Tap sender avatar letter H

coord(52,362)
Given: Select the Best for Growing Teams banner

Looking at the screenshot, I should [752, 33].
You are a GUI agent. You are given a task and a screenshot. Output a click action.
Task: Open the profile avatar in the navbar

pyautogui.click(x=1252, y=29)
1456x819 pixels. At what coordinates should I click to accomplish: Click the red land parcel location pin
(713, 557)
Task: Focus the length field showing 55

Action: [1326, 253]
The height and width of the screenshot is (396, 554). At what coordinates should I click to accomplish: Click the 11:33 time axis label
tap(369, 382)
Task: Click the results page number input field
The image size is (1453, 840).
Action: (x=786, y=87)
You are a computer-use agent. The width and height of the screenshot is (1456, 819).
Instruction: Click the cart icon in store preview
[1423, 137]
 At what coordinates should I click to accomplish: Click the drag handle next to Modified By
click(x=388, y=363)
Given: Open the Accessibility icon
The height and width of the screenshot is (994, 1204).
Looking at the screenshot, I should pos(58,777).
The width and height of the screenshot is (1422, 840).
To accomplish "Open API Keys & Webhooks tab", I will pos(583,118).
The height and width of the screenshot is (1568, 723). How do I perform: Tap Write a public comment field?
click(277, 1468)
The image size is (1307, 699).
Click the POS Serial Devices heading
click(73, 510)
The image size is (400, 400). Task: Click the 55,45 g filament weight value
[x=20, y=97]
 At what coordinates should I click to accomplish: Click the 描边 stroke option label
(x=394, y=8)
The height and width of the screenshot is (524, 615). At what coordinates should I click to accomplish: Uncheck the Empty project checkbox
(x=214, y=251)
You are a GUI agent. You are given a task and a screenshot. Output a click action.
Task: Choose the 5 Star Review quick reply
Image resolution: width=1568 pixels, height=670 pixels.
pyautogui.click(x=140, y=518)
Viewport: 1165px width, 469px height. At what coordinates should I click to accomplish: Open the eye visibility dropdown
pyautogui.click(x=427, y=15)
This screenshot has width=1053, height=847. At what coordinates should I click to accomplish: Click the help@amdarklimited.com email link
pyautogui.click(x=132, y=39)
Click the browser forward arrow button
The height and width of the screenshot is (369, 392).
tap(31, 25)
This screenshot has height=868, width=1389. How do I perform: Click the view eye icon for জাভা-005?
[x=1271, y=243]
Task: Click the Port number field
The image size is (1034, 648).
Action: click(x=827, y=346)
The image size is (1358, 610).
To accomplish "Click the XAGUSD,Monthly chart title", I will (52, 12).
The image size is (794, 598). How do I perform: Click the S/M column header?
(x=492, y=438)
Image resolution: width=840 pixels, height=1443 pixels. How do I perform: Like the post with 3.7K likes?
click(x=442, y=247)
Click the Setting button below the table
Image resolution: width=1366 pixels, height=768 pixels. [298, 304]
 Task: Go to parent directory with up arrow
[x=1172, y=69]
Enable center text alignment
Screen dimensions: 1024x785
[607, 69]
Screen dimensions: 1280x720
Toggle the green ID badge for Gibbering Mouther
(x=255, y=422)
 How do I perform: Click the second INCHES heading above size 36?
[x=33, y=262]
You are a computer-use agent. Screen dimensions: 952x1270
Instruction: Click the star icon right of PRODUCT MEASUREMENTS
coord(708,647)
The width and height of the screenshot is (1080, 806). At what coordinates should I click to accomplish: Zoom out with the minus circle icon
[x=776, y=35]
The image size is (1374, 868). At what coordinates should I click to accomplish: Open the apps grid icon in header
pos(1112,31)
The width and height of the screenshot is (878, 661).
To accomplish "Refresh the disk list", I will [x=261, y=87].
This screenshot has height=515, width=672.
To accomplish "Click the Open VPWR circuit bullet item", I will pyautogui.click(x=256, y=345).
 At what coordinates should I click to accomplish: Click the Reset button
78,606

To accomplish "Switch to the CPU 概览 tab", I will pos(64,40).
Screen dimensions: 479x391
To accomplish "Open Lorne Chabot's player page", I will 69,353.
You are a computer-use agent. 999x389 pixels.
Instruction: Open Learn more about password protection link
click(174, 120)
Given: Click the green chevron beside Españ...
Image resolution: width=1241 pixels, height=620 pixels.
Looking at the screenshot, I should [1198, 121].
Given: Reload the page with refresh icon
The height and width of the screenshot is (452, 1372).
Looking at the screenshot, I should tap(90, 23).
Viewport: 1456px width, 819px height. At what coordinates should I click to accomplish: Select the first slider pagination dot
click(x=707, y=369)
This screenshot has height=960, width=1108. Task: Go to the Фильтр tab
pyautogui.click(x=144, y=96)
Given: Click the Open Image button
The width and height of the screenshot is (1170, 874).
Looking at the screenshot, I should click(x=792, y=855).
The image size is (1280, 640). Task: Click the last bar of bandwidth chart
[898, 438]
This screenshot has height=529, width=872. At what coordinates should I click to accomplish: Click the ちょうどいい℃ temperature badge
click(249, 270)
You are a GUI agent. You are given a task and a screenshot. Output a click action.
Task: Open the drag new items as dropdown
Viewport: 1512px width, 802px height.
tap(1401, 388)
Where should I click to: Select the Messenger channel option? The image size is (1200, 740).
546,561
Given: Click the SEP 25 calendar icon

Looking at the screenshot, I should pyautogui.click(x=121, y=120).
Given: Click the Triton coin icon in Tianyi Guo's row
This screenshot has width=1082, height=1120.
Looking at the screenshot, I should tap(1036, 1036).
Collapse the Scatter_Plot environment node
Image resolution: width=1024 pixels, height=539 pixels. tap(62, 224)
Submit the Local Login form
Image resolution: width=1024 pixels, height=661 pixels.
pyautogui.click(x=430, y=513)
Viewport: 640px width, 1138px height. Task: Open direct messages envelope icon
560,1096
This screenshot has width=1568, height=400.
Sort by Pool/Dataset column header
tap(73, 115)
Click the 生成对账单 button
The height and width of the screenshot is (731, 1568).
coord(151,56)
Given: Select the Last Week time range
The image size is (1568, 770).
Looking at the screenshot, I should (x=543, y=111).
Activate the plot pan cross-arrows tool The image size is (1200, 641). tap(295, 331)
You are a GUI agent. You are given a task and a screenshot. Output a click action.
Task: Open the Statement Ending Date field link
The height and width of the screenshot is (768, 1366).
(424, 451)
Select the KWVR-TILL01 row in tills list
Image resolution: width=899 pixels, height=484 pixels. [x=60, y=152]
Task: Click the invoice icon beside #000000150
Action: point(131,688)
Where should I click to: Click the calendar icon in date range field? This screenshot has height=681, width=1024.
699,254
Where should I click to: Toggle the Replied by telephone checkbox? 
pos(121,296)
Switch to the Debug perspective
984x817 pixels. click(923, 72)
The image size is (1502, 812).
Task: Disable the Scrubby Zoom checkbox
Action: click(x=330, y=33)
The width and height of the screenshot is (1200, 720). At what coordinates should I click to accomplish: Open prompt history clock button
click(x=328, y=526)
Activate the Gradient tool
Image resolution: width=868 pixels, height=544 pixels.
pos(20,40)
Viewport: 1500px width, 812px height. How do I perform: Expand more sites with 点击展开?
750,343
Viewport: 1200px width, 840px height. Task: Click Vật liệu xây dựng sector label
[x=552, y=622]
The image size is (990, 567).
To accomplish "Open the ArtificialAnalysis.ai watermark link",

:: Task item ::
Every line in the records that holds the word "computer" should be copied into the answer.

:: Answer to the problem ::
You are a computer-use agent. The width and height of the screenshot is (1456, 819).
You are a computer-use agent. Screen dimensions: 952x1270
You are a computer-use agent. 999x389 pixels.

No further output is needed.